人结蛋白检测的常见误区主要集中在抗体选择、样本处理、结果判读和临床应用等环节,这些误区可能导致假阳性或假阴性结果,影响科研与诊断准确性。结合技术发展与临床实践,以下是六大常见误区及科学应对建议:
误区一:认为“所有抗体都一样",忽视抗体特异性差异
许多用户误以为只要抗体标签是“抗人结蛋白",检测结果就可靠。
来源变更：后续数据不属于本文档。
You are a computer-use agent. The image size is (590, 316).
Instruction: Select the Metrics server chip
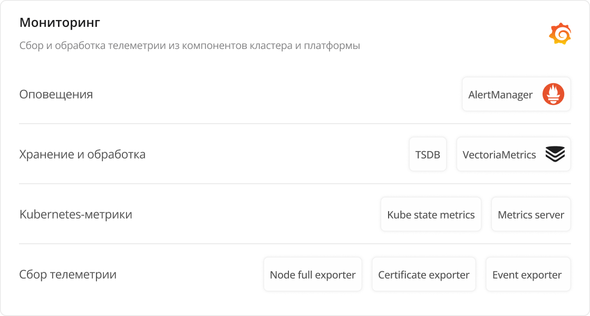click(530, 214)
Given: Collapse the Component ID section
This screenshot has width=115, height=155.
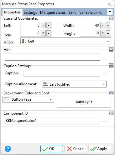Looking at the screenshot, I should pyautogui.click(x=111, y=113).
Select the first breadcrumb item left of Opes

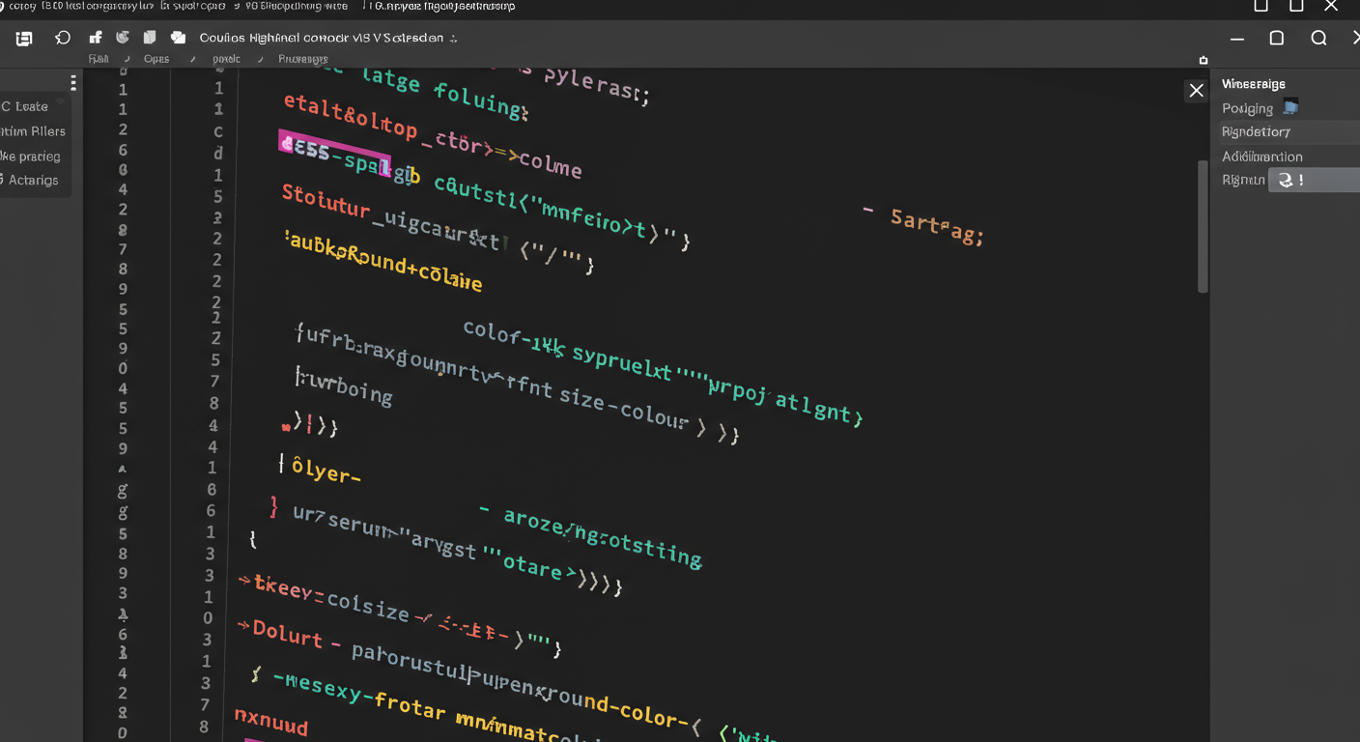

实际上:
多克隆抗体易交叉反应:早期多抗因识别多个表位,常与波形蛋白(Vimentin)发生交叉反应,导致假阳性率高达20%-30% ;
单克隆抗体更优:现代高特异性单抗(如clone DE-1、3E10)可将交叉反应率降至<5%,假阳性率控制在<2% 。
正确做法:优先选用经Western Blot或基因敲除模型验证的单克隆抗体试剂盒。
误区二:忽略样本处理细节,导致抗原降解
结蛋白易受蛋白酶降解,若样本处理不当,极易造成假阴性。
组织离体后未及时固定,自溶过程会破坏抗原结构;
血清或组织匀浆反复冻融,引起蛋白聚集或断裂。
正确做法:组织样本应立即用10%中性福尔马林固定;液体样本分装保存于-80℃,避免反复冻融 。
误区三:仅依赖单一检测方法,缺乏交叉验证
单一技术平台存在局限性,仅用ELISA或免疫组化可能遗漏关键信息。
ELISA可定量但无空间定位;
免疫组化可观察表达部位但依赖主观判读;
Western Blot能确认分子量(约53–55 kDa),排除非特异条带。
正确做法:多方法联合验证,如IHC + WB,提升结果可信度。
误区四:操作流程不规范,放大系统误差
实验细节直接影响检测准确性。
封闭不充分(如未使用5%脱脂奶粉)→ 非特异性结合增加;
洗涤(PBST次数不足)→ 残留抗体抬高背景;
抗体浓度过高 → 引发“钩子效应"或非特异信号。
正确做法:严格按照说明书操作,设置复孔,控制批内CV <10%。
误区五:忽视对照设置,无法判断系统有效性
无对照的检测结果缺乏可追溯性。
缺少“无一抗"阴性对照 → 无法识别非特异结合;
未设阳性组织(如心肌)→ 无法确认试剂活性;
未做标准曲线 → 定量结果不可靠。
正确做法:每批检测必须包含阳性和阴性对照,确保系统稳定运行 。